El abogado volvió a reír. Esta vez, satisfecho.
—Lo pensaré, gracias por el consejo. —Luego volvió a acercarse a las rejas. Pero no porque tuviera que decirle nada secreto. Debía procurar que el mensaje no fuese malinterpretado, aunque al respecto no tenía dudas, pues él se tenía en muy alta estima y juzgaba que Sal Tropea era menos imbécil que los pelagatos a los que solía transmitir amenazas. Y porque además le gustaba amenazar a la gente. Era como disparar con una pistola. La sangre, en vez de brotar de una herida, lo hacía de las miradas—. El jefe ha decidido reembolsarte la fianza que has pagado por la puta —prosiguió—. Ya que te interesa tanto, se hará cargo de ella hasta que estés de vacaciones.
Sal no dijo nada.
—Somos una familia, ¿no? —repuso el abogado.
Sal hizo un gesto afirmativo con la cabeza.
—Me encargaré de que te concedan el retiro aquí cerca, así tu amada podrá visitarte cuando quiera —concluyó el abogado Di Stefano mientras se alejaba.

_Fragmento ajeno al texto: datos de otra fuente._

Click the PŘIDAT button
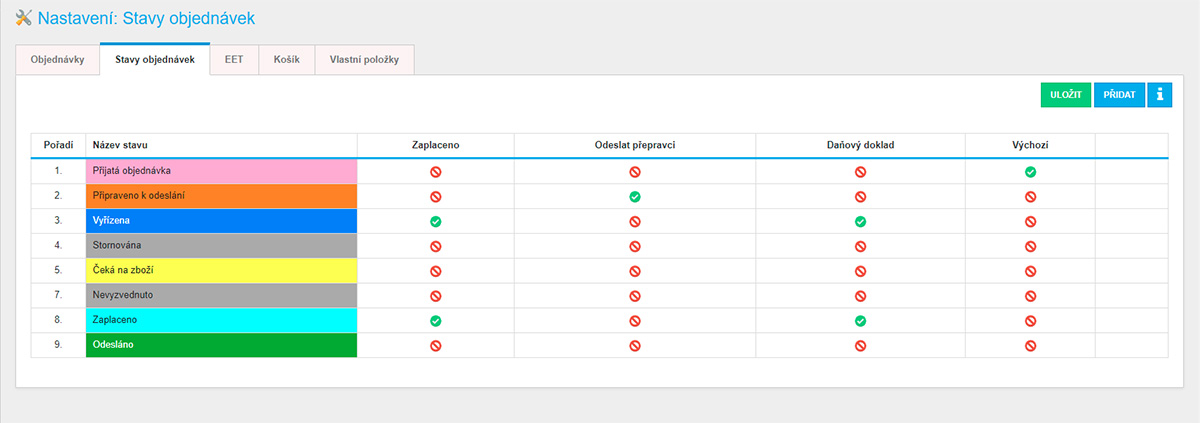1200x423 pixels. (1119, 95)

Ese mismo día, Sal fue golpeado. Por la noche tenía los labios tan tumefactos que permaneció despierto por miedo a morir asfixiado mientras dormía. Por la mañana no advirtió que había salido el sol porque tenía los párpados tan hinchados que no se le abrían los ojos. Y no percibió el sabor de la poca comida ni de la poca bebida que le dieron porque todo le sabía a sangre. Después le ofrecieron una reducción de la condena. Más tarde, incluso la libertad. Pero Sal no dijo siquiera que no. Al cabo de diez días lo condenaron, lo desnudaron y le dieron un uniforme de preso. El abogado Di Stefano cumplió su palabra. Sal no fue mandado a Sing Sing —como establecía la condena—, sino a la cárcel de Blackwell’s Island, en el East River, entre Manhattan y Queens.
A la semana siguiente, en el locutorio, sentado enfrente de Cetta, Sal todavía tenía la cara marcada.

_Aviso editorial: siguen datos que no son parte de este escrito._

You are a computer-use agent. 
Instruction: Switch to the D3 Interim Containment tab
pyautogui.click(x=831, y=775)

—Cuando salga de aquí seré aún más feo —le dijo.
Sin embargo, Cetta estaba mirando otra cosa. Ahora sabía que Sal ya no tenía miedo. Que había vuelto a ser el Sal de antes. El que aplastaba la pobre mercancía de un ambulante solo porque ella le había sonreído. Y le dio las gracias de corazón a la Virgen, que había oído su plegaria.
Sal hizo una mueca, luego puso las manos en la reja que los separaba.
—Sabía que lavármelas daba mala suerte —dijo.